Corporations look for cheap labor while not being tied down to follow basic health and safety procedures. As Americans, we learn about the Triangle Shirtwaist Factory Fire in our history books, a horrifying moment in history, yet it inspired the wave of labor unions and worker’s rights. Hypocritically, we are clueless of the many neglected safety precautions that have caused factory fires and collapsed buildings in other countries! It is clear that the lives of workers overseas are viewed as indispensable to both the corporate employers but also our own government, as the Department of Labor recently revised the Fair Labor Standards Act in 2016, explicitly denying the rights expressed in the bill to foreign workers (despite those same workers making products for American companies and citizens). Not only are sweatshops are a violation of basic human rights, but the other unraveling effects of them are often overlooked, and often misunderstood by the general public, such as the economic and environmental issues behind sweatshops. Another spiral effect is that companies seek cheap labor in foreign countries, meaning that products aren’t being made in the United States, and citizens at home are out of jobs, contributing to the dissipation of the American middle class.
It is important to deal with the issue of sweatshops on a global level, in order to reciprocate better circumstances in the United States as well as for sweatshop workers. It should be the case that the Department of Labor takes responsibility for the lives of workers overseas by enforcing, and creating laws that allow fair wages and safe work environments, while legislative and executive branches, such as House Ways and Means Committee and the President, implement tariffs on all imports into the United States to inadvertently incentivize American companies to stay in the country, prohibiting them from exploiting foreign workers and to create manufacturing jobs here in the United States.
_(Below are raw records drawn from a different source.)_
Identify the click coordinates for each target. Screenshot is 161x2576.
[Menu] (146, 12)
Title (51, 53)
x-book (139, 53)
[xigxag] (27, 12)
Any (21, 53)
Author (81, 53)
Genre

All the while, emphasizing educating the general public on the horrifying truth behind sweatshops and how to go about initiating some form of action to stop the injustices occurring overseas.
These workers are not indispensable, and they are not that different from us Americans, who similarly, value hard work, and the dream that someone who works day in and day out, should be treated with a fair wage, while being provided with safe and humane working conditions.